There are a few options

Setup:

df = DataFrame(A = 
	["text:'value1'"
	"text:'value2'"
	"value3"
	"value4"])
  1. Use ByRow to get rid of the Array method.
function removetypeprefix(x::String)
    if length(x) > 5 && x[1:5] == "text:"
        return x[6:end]
    else
        return x
    end
end 

result = transform(df, :A => ByRow(removetypeprefix))
  1. Use an anonymous function to avoid the declaration
julia> result = transform(df, :A => begin 
       x -> length(x) > 5 && x[1:5] == "text:" ? x[6:end] : x
       end |> ByRow)

(Okay, maybe this last one is a bit ugly)

I would normally recommend using DataFramesMeta in this scenario. But we don’t have support for ByRow at the moment. So it’s not the best fit for this exact problem.

I’ve created the regex below after experimenting a bit at https://regex101.com/.

julia> df = DataFrame(A = ["text:'value1'", "text:'value2'", "value3"]);

julia> rx = r"text:'([^']*)'";

julia> df.A = replace.(df.A, rx => s"\1");

julia> df
3×1 DataFrame
 Row │ A
     │ String
─────┼────────
   1 │ value1
   2 │ value2
   3 │ value3
2 Likes

Another way, using regex for dummies (my category):

using DataFrames, ReadableRegex

df = DataFrame(A = ["text:'value1'", "text:'value2'", "value3"])
rx = exactly(1, ["text:'", "'"])
df.A = replace.(df.A, Regex(rx) => "")

result:

julia> df
3×1 DataFrame
│ Row │ A      │
│     │ String │
├─────┼────────┤
│ 1   │ value1 │
│ 2   │ value2 │
│ 3   │ value3 │

NB: regex might be an overkill in this case, as the following two replace lines achieve the same result:

df.A = replace.(df.A, "text:'" => "")
df.A = replace.(df.A, "'" => "")

Seems fine to me - speaking as someone T
that’s done a lot of this kind of thing, sometimes you’re stuck with boiler plate.
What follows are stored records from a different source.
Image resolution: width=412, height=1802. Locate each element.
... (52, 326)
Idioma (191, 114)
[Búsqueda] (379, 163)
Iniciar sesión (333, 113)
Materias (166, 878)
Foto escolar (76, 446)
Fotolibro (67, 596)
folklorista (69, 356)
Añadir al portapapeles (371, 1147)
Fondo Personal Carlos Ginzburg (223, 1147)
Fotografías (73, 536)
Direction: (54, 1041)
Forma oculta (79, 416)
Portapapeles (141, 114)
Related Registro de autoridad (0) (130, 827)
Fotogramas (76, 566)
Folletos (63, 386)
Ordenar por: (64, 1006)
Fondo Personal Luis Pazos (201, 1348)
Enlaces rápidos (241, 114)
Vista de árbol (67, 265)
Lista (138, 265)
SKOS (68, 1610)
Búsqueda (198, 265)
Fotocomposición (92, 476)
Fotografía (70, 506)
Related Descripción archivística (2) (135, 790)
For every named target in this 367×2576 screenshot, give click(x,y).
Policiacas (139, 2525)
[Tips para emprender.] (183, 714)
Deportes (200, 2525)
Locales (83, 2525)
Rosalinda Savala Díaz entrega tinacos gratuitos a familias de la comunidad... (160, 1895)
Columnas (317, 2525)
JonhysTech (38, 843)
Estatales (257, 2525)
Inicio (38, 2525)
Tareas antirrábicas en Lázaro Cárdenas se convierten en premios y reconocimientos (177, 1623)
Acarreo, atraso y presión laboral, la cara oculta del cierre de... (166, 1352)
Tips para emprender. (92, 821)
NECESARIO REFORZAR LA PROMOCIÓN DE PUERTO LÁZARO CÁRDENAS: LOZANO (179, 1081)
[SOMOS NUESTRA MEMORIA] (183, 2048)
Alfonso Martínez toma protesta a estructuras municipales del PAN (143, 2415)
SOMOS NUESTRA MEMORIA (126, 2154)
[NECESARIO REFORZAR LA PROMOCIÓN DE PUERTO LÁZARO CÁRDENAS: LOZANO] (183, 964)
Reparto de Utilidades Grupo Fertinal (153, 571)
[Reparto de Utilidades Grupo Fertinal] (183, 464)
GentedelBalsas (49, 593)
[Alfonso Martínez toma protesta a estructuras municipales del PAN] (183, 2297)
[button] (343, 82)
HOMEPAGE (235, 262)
You can do the transform one-liner, but my advice would be to write a robust and general function, since you’re likely to need something like it again.

By general, I mean make the function take the prefix as an argument, check for startswith(str, pre) and use replace(str, pre=>"") instead of using indices. I spend an unfortunate amount of time with this kind of data cleaning. Embrace the built in string functions and get used to them. Good luck!